WHAT THIS TASK INVOLVES. The line containing "Where should I" marks the start. Restate it and every following line through the end of the records exactly, and nothing else, leaving out the pictures.

+++

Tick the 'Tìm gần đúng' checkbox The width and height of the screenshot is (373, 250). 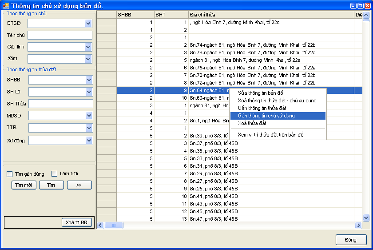pyautogui.click(x=10, y=173)
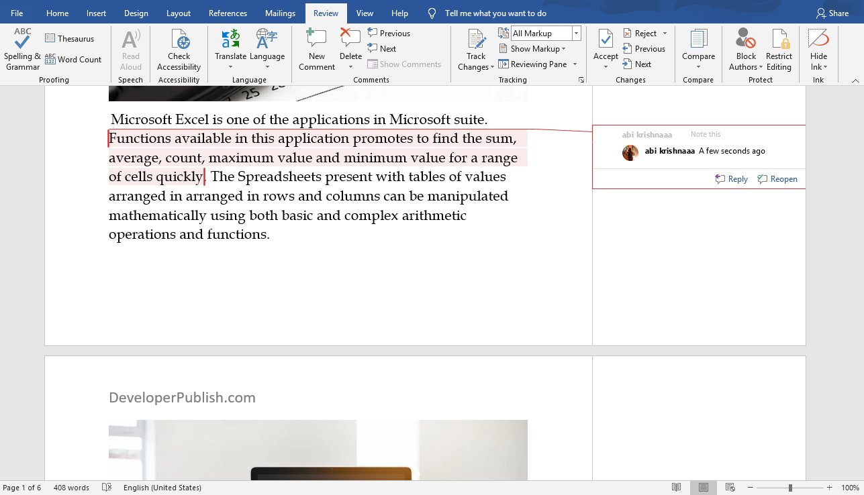Image resolution: width=864 pixels, height=495 pixels.
Task: Run Spelling & Grammar check
Action: pyautogui.click(x=21, y=47)
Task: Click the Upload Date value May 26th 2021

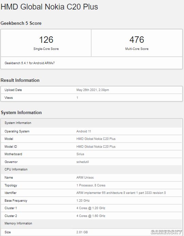Action: [93, 90]
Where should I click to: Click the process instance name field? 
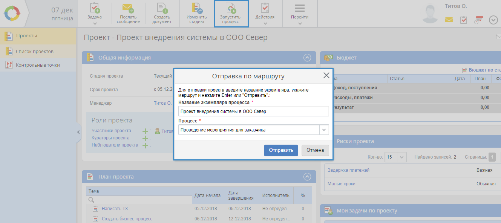(x=253, y=112)
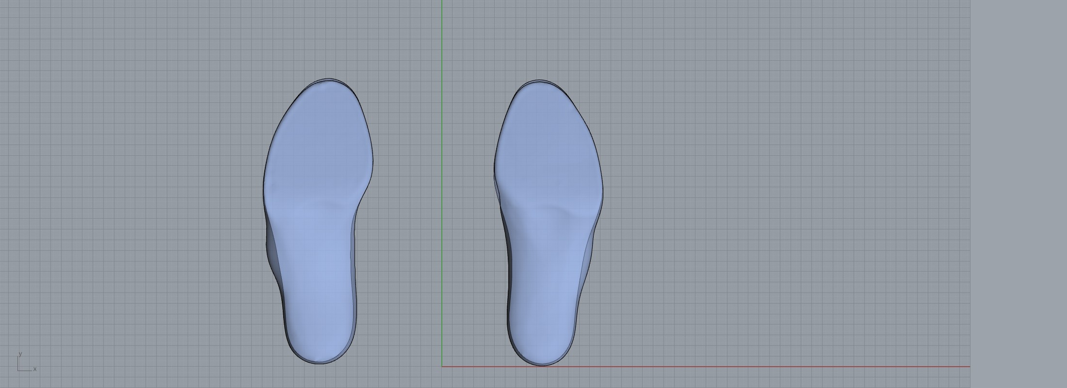This screenshot has height=388, width=1067.
Task: Click the right boundary edge of the grid
Action: click(970, 194)
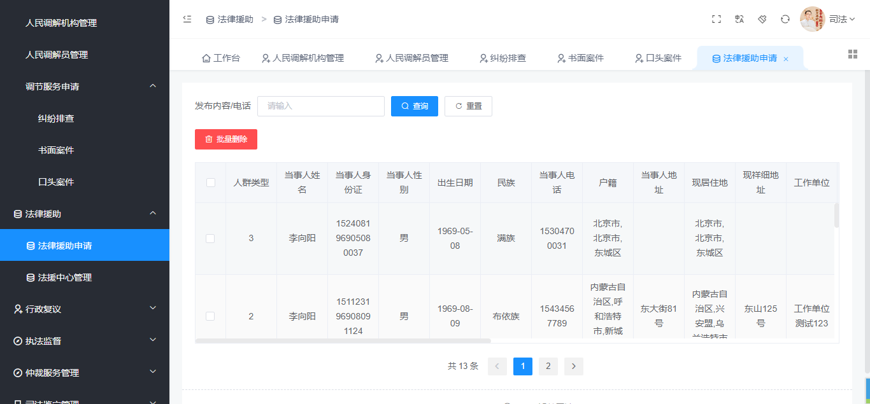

+++

RESULT OF THE EXERCISE.
Where should I click to: Click the process instance name field? 
(x=253, y=112)
This screenshot has height=388, width=1067.
Task: Click the right boundary edge of the grid
Action: click(970, 194)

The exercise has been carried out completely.